On 2012-05-15 10:19, Andy Brown wrote:
Funnily enough I just tried to use this idea too (I want to export a graph to my external webserver, so am running a small script to grab the graph every hour and upload it to my public server).
And I've hit the same problem with grabbing the graph.php directly and not via an authenticated login.
I enabled debug and think I've found two problems:
Hitting: mylan/graph.php?height=100&width=215&id=1&type=application_heyu_darkstate&debug=true
It gives me: Fatal error: Call to undefined function graph_error() in /opt/observium/html/graph.php on line 47
So I assume this is the problem the OP was having but hadn't tried enabling debug, so that should be easy to fix.
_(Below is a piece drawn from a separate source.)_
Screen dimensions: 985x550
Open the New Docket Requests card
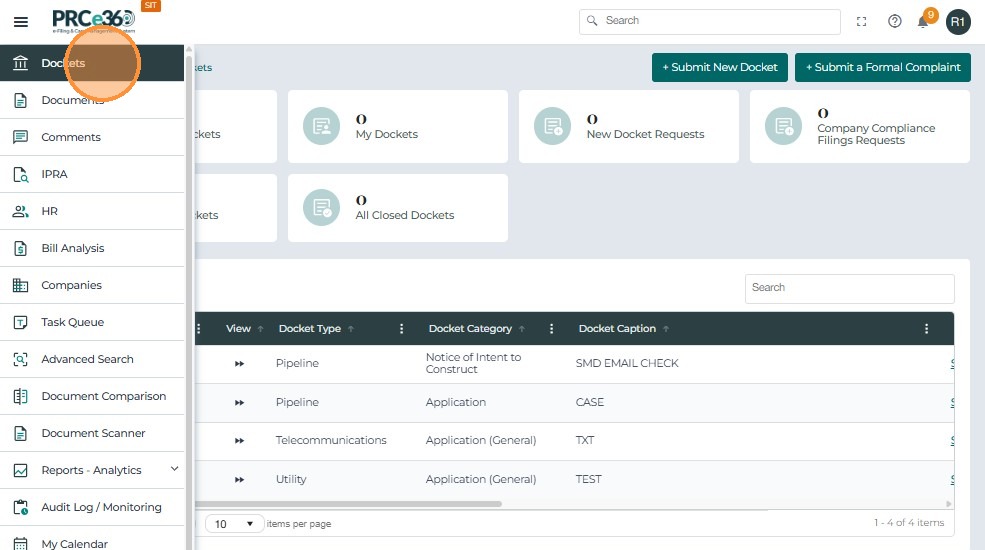[x=628, y=126]
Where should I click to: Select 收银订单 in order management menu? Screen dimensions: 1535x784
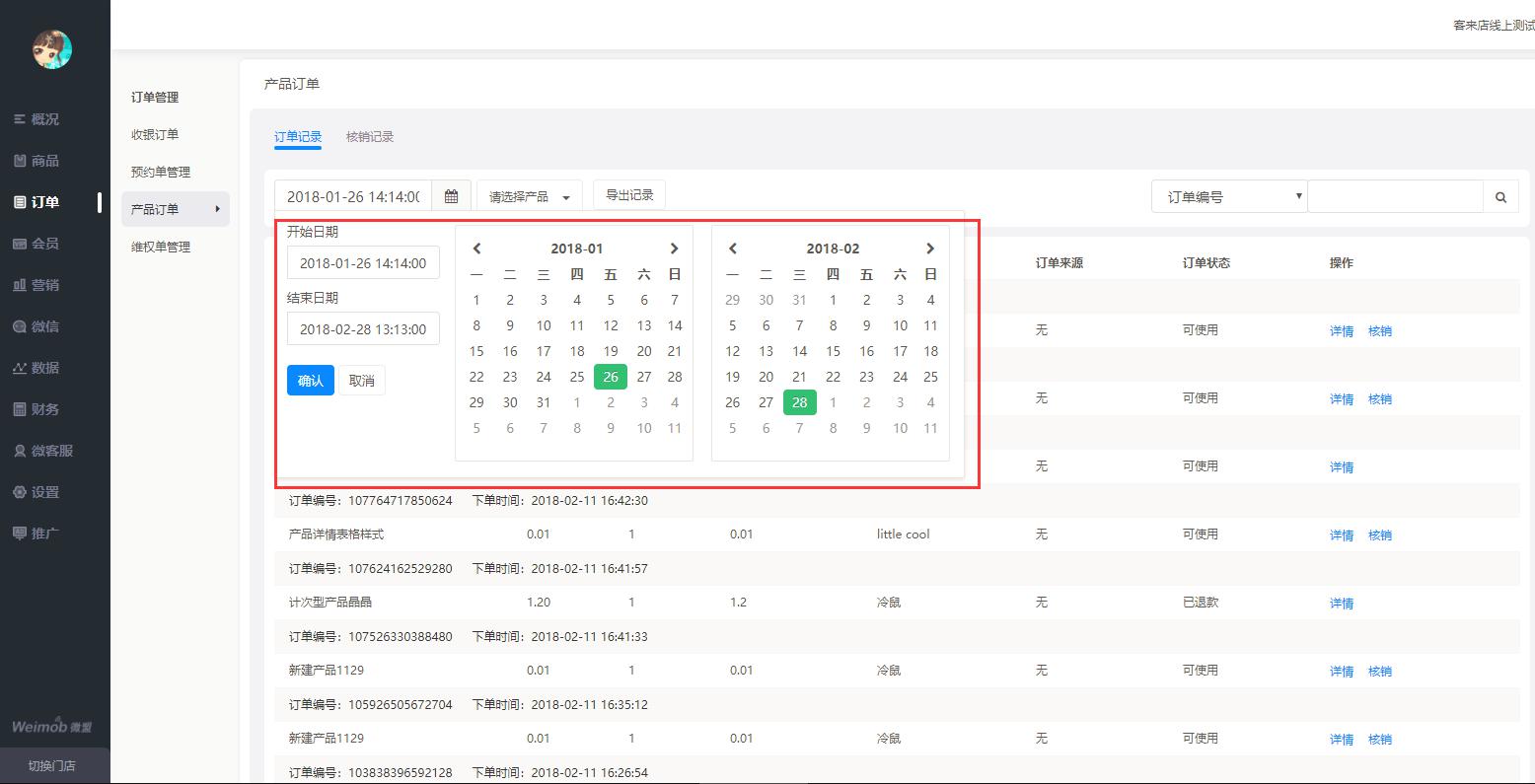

The second problem I think might just be my interpretation of the config options. In config.php I have put: $config['allow_unauth_graphs'] = 0; $config['allow_unauth_graphs_cidr'] = array("192.168.55.0/24");
But I suspect this may be the confusion, should allow_unauth_graphs be set to 1 AND something in the cidr array? Reason I ask is because in graph.php the auth part only has:
if (isset($config['allow_unauth_graphs'])&& $config['allow_unauth_graphs']) { $auth = "1"; ## hardcode auth for all with config function } else { if (!$_SESSION['authenticated']) { graph_error("Session not authenticated"); exit; } }
So I assume the CIDR thing is new/not fully implemented yet?
Cheers :)
On 04/05/12 22:47, Tom Laermans wrote:
Also, that's indeed as Adam said not a direct access to graph.php as the referer is filled out :-)
Tom
On 4/05/2012 22:32, Tom Laermans wrote:
That's a correct line, but it's HTTP 200, not 500... I didn't see any 500s in the log, but I read it from my cellphone so I could have overlooked :)
Tom
On Fri, 2012-05-04 at 15:27 -0400, Adam Blackington wrote:
Is this not looking right? ::
CLIENT.IP - - [03/May/2012:08:32:43 -0400] "GET /graph.php?type=port_upkts&id=60&from=1335961963&to=1336048363&width=100&height=20&legend=no&bg=ffffff HTTP/1.1" 200 1664 "http://OBSERVIUM.IP/device/device=1/tab=port/port=60/" "Mozilla/5.0 (Windows NT 6.1; WOW64)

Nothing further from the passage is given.